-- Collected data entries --
^^^^^^^^^^^^^^^^

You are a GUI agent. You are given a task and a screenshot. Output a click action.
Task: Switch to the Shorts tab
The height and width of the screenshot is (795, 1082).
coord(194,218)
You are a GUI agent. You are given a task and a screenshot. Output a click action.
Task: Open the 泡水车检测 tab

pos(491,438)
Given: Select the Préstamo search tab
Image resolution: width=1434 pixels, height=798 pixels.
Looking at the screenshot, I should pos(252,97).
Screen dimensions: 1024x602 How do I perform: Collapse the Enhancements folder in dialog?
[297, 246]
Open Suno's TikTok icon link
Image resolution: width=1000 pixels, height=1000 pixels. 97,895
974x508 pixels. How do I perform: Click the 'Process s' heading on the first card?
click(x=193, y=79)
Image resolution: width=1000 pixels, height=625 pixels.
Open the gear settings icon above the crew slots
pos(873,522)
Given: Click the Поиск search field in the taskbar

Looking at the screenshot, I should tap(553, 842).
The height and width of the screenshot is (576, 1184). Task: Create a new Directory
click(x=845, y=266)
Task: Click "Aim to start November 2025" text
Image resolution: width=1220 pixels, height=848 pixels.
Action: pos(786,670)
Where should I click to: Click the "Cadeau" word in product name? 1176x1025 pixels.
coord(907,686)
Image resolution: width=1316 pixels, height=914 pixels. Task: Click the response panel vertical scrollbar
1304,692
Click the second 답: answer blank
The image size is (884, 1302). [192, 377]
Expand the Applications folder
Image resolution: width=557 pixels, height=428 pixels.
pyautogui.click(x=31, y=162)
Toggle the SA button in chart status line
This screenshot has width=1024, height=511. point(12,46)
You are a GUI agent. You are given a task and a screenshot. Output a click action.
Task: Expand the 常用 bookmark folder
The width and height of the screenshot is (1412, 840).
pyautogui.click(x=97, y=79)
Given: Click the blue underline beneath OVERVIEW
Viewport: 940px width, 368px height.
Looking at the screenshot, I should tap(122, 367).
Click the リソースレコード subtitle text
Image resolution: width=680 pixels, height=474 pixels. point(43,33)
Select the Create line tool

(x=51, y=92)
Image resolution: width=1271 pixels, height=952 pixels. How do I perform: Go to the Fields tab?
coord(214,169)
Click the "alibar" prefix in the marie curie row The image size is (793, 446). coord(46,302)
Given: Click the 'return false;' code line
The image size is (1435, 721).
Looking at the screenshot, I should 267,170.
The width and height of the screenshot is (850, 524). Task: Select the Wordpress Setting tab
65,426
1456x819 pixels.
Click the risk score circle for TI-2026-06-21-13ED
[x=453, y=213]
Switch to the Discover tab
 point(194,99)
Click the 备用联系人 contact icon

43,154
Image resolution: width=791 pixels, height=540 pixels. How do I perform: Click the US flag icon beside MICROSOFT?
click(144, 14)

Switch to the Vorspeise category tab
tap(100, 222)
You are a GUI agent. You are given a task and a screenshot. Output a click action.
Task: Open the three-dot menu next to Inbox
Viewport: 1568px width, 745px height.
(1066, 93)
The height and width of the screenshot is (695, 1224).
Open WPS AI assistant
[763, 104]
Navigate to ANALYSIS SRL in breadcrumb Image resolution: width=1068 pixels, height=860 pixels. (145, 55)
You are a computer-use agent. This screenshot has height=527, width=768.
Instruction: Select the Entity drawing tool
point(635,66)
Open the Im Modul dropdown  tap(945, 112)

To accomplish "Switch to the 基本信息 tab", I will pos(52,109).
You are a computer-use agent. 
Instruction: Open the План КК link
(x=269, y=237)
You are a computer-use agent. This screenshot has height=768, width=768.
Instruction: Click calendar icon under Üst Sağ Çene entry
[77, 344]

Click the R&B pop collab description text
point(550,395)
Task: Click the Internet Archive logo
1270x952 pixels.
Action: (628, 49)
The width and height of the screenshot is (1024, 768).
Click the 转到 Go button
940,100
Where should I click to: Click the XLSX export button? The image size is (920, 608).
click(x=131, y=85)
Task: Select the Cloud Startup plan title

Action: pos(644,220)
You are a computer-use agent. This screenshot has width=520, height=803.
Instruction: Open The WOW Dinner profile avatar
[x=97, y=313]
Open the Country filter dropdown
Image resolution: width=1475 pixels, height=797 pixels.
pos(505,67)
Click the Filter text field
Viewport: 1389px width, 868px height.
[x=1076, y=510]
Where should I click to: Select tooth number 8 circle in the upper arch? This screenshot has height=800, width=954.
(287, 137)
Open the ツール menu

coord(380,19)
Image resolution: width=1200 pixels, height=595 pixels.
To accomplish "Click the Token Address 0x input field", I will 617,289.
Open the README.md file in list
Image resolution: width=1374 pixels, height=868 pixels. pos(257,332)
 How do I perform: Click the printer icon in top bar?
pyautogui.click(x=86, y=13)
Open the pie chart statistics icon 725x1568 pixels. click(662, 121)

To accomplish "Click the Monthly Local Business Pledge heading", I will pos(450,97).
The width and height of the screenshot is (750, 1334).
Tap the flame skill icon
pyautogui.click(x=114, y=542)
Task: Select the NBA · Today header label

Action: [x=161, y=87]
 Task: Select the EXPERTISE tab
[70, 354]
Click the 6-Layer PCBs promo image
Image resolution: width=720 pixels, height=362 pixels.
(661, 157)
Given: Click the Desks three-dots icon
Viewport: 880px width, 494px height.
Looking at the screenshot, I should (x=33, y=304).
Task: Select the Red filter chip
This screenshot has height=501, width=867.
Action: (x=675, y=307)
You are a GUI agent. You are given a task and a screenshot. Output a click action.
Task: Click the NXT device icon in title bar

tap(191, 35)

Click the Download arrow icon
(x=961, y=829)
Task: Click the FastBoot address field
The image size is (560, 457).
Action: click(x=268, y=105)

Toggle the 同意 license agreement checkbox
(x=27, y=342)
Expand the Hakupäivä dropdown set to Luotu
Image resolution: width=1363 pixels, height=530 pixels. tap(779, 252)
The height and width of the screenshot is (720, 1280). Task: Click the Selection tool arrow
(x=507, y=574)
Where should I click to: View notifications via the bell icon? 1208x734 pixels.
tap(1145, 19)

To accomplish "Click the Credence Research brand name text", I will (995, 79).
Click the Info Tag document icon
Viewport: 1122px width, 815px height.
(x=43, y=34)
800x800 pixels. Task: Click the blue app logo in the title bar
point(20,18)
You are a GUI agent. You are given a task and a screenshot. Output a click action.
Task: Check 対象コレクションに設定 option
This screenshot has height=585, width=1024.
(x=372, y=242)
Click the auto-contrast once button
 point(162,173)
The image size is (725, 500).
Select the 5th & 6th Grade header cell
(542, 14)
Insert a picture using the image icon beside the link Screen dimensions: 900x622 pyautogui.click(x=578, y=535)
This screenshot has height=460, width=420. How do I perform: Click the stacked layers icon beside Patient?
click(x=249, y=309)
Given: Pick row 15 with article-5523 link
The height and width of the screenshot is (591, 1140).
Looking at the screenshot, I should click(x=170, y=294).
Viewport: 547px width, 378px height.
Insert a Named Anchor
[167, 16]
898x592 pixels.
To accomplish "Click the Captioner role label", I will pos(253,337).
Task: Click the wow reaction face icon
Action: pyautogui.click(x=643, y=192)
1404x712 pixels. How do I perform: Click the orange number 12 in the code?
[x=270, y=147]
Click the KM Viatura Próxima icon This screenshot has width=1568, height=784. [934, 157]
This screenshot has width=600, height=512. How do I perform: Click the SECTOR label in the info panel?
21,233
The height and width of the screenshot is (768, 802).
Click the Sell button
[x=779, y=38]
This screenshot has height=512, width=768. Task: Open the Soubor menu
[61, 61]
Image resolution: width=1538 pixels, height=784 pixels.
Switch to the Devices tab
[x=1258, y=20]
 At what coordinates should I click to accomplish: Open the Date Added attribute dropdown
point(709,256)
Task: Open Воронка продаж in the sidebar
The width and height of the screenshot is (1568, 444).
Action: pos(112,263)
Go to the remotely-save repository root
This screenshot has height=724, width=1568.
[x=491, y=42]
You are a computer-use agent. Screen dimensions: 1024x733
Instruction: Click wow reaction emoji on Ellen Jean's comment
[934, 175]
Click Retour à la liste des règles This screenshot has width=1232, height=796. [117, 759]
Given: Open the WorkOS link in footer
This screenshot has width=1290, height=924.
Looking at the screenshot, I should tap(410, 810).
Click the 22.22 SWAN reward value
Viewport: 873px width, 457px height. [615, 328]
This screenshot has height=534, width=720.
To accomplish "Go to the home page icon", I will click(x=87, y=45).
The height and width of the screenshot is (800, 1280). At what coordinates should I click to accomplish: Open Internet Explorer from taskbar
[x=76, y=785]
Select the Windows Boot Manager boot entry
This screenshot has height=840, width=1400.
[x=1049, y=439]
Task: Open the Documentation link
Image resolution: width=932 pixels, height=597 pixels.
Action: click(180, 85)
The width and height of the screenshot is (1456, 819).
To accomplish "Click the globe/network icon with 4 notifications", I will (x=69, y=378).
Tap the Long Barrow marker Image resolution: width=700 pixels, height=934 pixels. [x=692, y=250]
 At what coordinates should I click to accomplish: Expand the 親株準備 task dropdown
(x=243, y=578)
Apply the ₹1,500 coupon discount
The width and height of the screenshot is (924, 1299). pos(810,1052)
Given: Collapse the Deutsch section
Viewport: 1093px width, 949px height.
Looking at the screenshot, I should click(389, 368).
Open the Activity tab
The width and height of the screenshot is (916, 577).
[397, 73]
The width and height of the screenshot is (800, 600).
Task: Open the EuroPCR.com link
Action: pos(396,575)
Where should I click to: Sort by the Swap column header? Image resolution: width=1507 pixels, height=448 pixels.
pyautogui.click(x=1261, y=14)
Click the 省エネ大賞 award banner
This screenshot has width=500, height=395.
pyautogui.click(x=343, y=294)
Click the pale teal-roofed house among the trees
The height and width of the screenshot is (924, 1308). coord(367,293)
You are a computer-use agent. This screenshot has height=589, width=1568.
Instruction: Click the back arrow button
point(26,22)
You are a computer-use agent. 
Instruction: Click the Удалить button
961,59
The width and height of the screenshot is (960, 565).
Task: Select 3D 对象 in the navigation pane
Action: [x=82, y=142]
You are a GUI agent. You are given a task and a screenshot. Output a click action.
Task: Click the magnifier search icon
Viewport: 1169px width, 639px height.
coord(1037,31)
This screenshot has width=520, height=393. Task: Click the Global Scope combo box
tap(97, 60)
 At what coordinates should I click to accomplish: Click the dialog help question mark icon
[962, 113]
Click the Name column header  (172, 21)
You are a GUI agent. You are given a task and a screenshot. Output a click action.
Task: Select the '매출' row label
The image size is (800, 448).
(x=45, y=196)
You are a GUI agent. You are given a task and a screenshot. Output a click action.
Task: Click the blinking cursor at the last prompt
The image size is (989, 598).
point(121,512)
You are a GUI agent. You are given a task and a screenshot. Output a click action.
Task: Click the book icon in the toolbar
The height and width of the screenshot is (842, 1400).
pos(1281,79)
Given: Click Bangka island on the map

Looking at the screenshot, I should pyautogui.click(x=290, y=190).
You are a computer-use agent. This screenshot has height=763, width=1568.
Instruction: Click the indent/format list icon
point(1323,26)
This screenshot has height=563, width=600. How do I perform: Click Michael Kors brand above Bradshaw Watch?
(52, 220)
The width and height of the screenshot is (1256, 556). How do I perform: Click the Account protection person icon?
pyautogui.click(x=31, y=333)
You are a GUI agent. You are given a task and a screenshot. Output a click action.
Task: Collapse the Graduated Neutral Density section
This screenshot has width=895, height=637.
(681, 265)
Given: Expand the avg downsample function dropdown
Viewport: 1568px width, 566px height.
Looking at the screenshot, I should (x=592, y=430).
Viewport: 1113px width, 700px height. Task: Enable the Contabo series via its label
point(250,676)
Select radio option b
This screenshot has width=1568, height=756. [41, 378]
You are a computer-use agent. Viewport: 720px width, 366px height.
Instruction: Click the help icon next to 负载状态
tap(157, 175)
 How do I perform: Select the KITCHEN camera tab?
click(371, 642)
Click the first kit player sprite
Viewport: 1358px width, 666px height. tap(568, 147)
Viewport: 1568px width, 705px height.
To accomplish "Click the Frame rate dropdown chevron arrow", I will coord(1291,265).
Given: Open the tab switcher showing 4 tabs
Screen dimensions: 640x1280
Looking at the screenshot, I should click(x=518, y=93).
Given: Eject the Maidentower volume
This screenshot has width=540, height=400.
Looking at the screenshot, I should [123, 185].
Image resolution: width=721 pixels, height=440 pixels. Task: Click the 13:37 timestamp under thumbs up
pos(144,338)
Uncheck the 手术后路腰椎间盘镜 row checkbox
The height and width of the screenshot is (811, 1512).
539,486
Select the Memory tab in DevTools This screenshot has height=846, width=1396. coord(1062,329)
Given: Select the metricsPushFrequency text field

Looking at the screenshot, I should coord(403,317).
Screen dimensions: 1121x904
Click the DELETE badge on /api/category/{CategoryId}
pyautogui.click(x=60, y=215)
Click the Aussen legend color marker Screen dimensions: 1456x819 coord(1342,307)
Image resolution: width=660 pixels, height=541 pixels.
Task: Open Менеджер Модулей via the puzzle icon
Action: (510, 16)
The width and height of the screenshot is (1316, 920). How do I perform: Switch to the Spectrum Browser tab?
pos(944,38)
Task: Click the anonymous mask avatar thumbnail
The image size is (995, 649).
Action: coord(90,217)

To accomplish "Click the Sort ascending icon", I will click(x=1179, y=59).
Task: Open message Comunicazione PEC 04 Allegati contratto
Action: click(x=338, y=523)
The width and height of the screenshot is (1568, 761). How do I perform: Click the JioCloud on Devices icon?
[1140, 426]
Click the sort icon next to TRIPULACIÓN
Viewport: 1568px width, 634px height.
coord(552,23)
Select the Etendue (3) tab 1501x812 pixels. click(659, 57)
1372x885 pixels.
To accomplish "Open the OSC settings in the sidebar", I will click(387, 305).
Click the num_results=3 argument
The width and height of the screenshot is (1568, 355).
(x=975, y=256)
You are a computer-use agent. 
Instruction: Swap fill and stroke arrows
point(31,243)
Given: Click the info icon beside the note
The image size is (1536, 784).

^^^^^^^^^^^^^^^^

-- TASK DETAILS --
All lines above from the line with "Screen dimensions: 1121x904" through the line with "1372x885 pixels.", both included, are to be set down exactly, with nothing else.

-- RESPONSE FOR THIS EXERCISE --
Screen dimensions: 1121x904
Click the DELETE badge on /api/category/{CategoryId}
pyautogui.click(x=60, y=215)
Click the Aussen legend color marker Screen dimensions: 1456x819 coord(1342,307)
Image resolution: width=660 pixels, height=541 pixels.
Task: Open Менеджер Модулей via the puzzle icon
Action: (510, 16)
The width and height of the screenshot is (1316, 920). How do I perform: Switch to the Spectrum Browser tab?
pos(944,38)
Task: Click the anonymous mask avatar thumbnail
The image size is (995, 649).
Action: coord(90,217)

To accomplish "Click the Sort ascending icon", I will click(x=1179, y=59).
Task: Open message Comunicazione PEC 04 Allegati contratto
Action: click(x=338, y=523)
The width and height of the screenshot is (1568, 761). How do I perform: Click the JioCloud on Devices icon?
[1140, 426]
Click the sort icon next to TRIPULACIÓN
Viewport: 1568px width, 634px height.
coord(552,23)
Select the Etendue (3) tab 1501x812 pixels. click(659, 57)
1372x885 pixels.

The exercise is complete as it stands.